Pakistan’s greatest living hero is a free man at last, said the Pakistan Observer in an editorial. “After five long years of anguish, isolation, sea of uncertainties, and agony,” Abdul Qadeer Khan, father of Pakistan’s nuclear program, was released from detention last week. He had been placed under house arrest in 2004 after he confessed to leaking nuclear secrets to Iran, Libya, and North Korea—a confession he later retracted, saying that then–President Pervez Musharraf had forced him to make the statement. Last week, the Islamabad High Court ruled that Khan must be set free under the terms of a secret government deal. Pakistanis across the country and around the world “distributed sweets and exchanged greetings” to celebrate Khan’s good fortune. “We feel sorry that a person of his stature suffered so long and that the country was deprived of the vast potential he had to serve, but that is the life—particularly in a Third World country.”

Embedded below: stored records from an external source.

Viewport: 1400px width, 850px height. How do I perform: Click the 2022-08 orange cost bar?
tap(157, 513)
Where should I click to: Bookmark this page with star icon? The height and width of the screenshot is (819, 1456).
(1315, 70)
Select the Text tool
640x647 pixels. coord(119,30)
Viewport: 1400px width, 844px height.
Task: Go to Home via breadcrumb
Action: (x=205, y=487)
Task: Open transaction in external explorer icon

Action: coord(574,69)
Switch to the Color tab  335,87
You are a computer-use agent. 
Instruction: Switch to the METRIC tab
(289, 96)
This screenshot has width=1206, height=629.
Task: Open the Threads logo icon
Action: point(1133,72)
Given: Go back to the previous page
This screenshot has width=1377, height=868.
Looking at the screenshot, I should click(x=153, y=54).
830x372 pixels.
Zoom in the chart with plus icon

Khan’s release may be a “welcome verdict,” said the Peshawar Frontier Post, but it will “nonetheless have uncomfortable international fallout for Pakistan.” The “powerful lobbies” of India and Israel, which don’t want any Muslim state to possess nuclear know-how, are sure to “swing into intensified campaigns against Pakistan’s nuclear deterrence.” These lobbies have great clout in the U.S., where they have made Khan’s very name synonymous with nuclear proliferation. Already, American officials are hinting that Khan’s release “could have consequences on the proposed legislative measure for tripling non-military U.S. aid to Pakistan.”